[SUPPLIED TEXT]
● ● ●

I guess it was year after I graduated from high school. I was hanging out at the local pet shop talking about cars. The owner of the shop was talking about rotary vs. reciprocating engines. He was using the imperical method of questioning those present. He asked things like, what do the tires on your car do?..rotate. What do the axels do? Rotate. What does the drive shaft do? Rotate? So why would you want your power plant to be using reciprocating motion? What is the point of having serveral chunks of steel accelorating in one direction, only to stop, turn around, and go back in the oppisite, just to stop again?

Well that set off the spark in my head. I found myself talking to my dad, who had always worked on cars as I grew up, and had plenty of stories to tell about driving. I asked him, "why aren't all cars rotary powered?" Told me of the reliability problems with their engines, but also told me about Mazda spanking all cars in their class the first few years they raced rotaries, until the officials deceided that they had too much of an advantage and put restrictions on them to the point where they were less than equal to the cars they were racing against.

I was having that conversation with my dad the night before he took me to the airport, I was moving to Florida to go to school. While living in Fort Lauderdale I started dating a girl that had this beat up looking hatch back. It was a faded charcoal/purple color. Horrid. The thing bearly idled, but the few times we rode on the highway, it really scooted.

Keep in mind I knew of the rotary engine, but not what cars Mazda had used it in. So I dropped out of the art school in Florida and moved back to Maryland, where I started attending a community college just so my huge student loans I got after only 6 months wouldn't come do so soon. At the community college I studied Computer Science and Math. In my Calculus, one of the chapters had a picture of a first generation RX-7 sitting on a salt flat. In that chapter we learned to calculate the area between two curves. One problem in the chapter had us compute the volume of the combustion chamber of the RX-7.

I think it was that point where I deceided I wanted an RX-7. The car looked nice in the picture, but more importantly the engine was so unique, so techy, there was no way I couldn't love it, you had to use Calculus to figure out the displacement, that was so cool.

I looked around on the Internet, and found tons of great sites, run by people who seemed to be huge fans of the car. I also discoved that there were 3 different body styles over the years. I liked the first gen. from my math book, and the thrid gens. were freaking sweet, but there was no way I'd want one of those second gens. they were just too boxy looking. So I started looking at prices, I discovered that I wasn't going to be able to afford an RX-7 with my current job. So I just kept doing the school thing, until I graduted and got a better job.

I didn't have too much money, but I figured I get a loan to buy a car if I found one. Not too much later a 1990 showed up on a local car lot. I went to look at it, but the owner of the lot just asked how I was going to pay for it. I said I'll try to finance it. He told me to go to a bank and find the money and once I "had my ducks in a row", I could come back a talk about the car.

I said screw him and started saving up my money. Once I had enough money saved up to buy just about any stock RX-7 I could find on Autotrader up to a 1993 model, maybe a rough 1994, I started looking around. Mostly I read FAQs on the Internet about what to look for when buying a RX-7. I also read about common problems, and how to fix them. So searching Autotrader, I found a couple of cars not too far away, but reading the descriptions there was something I didn't like. And the convertibles kept catching my eye.

● ● ●

[PROVIDED RECORDS]
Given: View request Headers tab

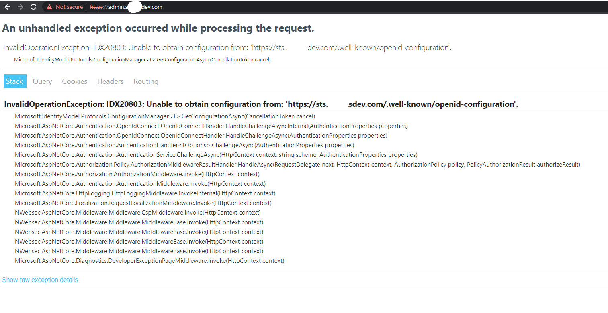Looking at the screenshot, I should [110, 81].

● ● ●

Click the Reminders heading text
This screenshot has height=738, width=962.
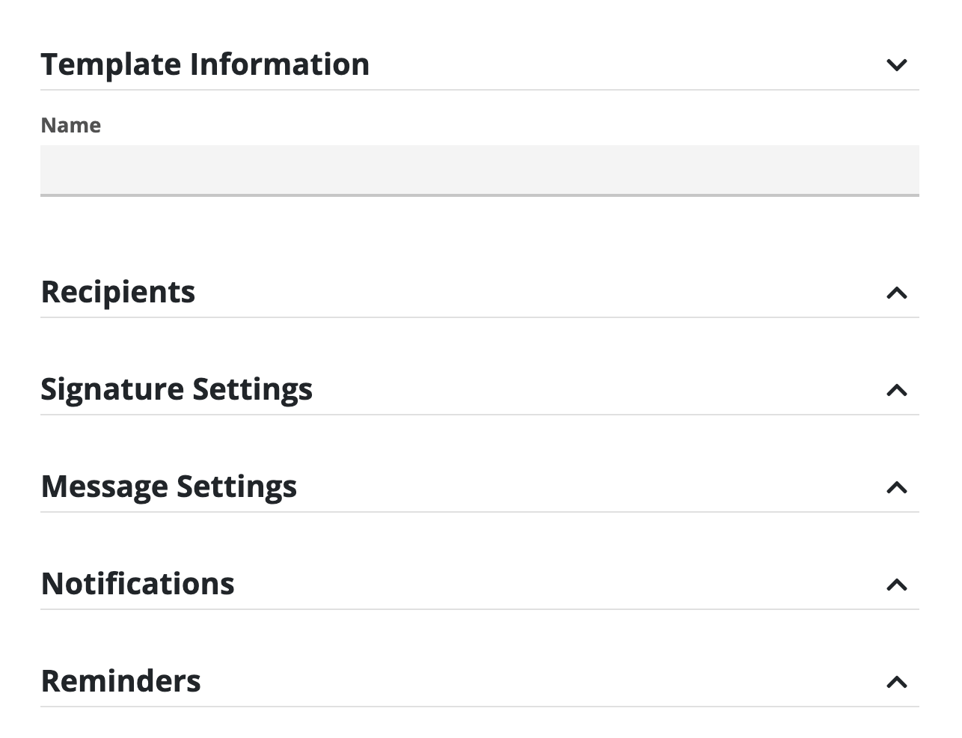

● ● ●

[TASKS]
1 - Please duplicate the part of the RX-7 story starting at "Well that set" and ending at "were racing against.".
2 - In the RX-7 story, what did one problem in the calculus chapter have students compute?

[ANSWER LIST]
1 -
Well that set off the spark in my head. I found myself talking to my dad, who had always worked on cars as I grew up, and had plenty of stories to tell about driving. I asked him, "why aren't all cars rotary powered?" Told me of the reliability problems with their engines, but also told me about Mazda spanking all cars in their class the first few years they raced rotaries, until the officials deceided that they had too much of an advantage and put restrictions on them to the point where they were less than equal to the cars they were racing against.

2 - The volume of the combustion chamber of the RX-7.